== Data shown
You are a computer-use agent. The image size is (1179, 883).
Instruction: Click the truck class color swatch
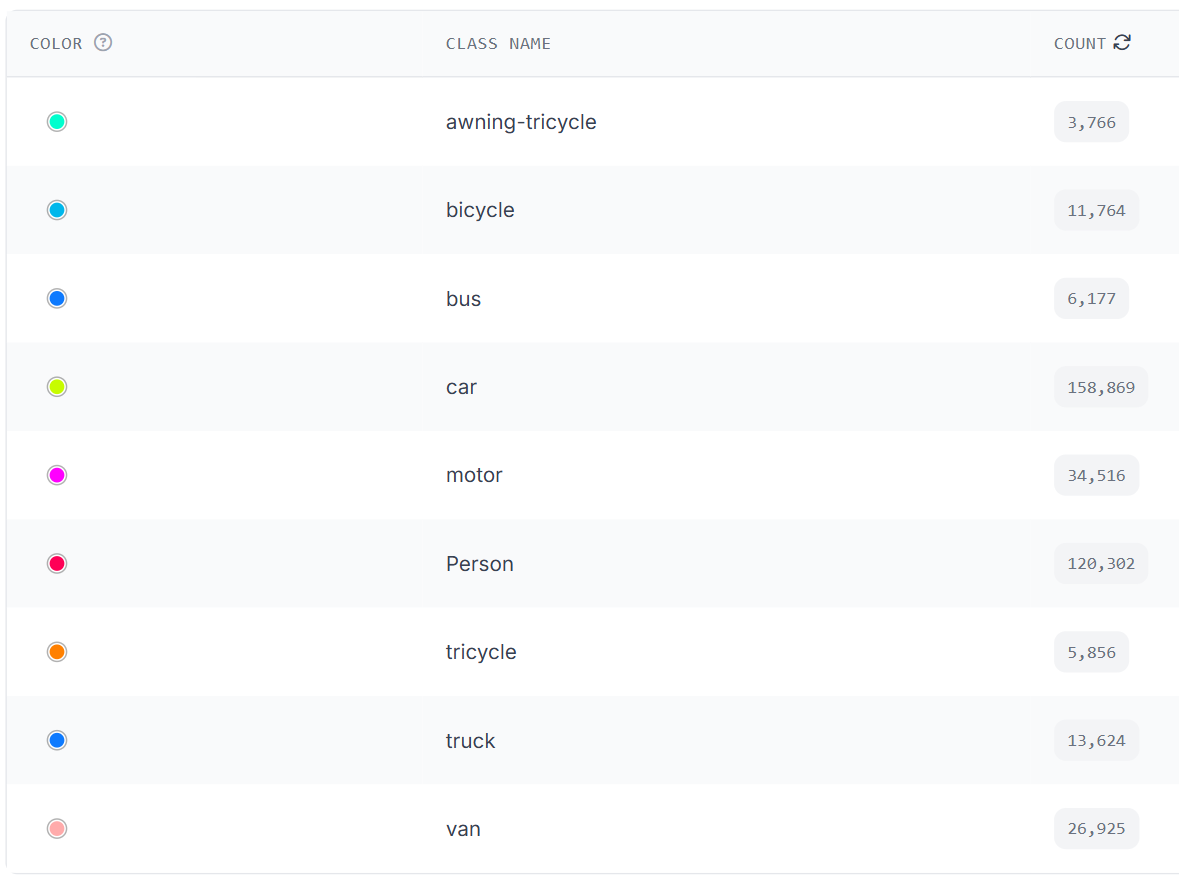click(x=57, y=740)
====
== Data shown
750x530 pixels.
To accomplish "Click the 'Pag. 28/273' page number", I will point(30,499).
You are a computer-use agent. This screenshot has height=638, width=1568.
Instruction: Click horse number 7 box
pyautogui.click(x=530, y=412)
====
◆ **Problem description**
List each line of the entries that holds the string "computer".

◆ **Task result**
You are a computer-use agent. The image size is (1179, 883).
You are a computer-use agent. This screenshot has height=638, width=1568.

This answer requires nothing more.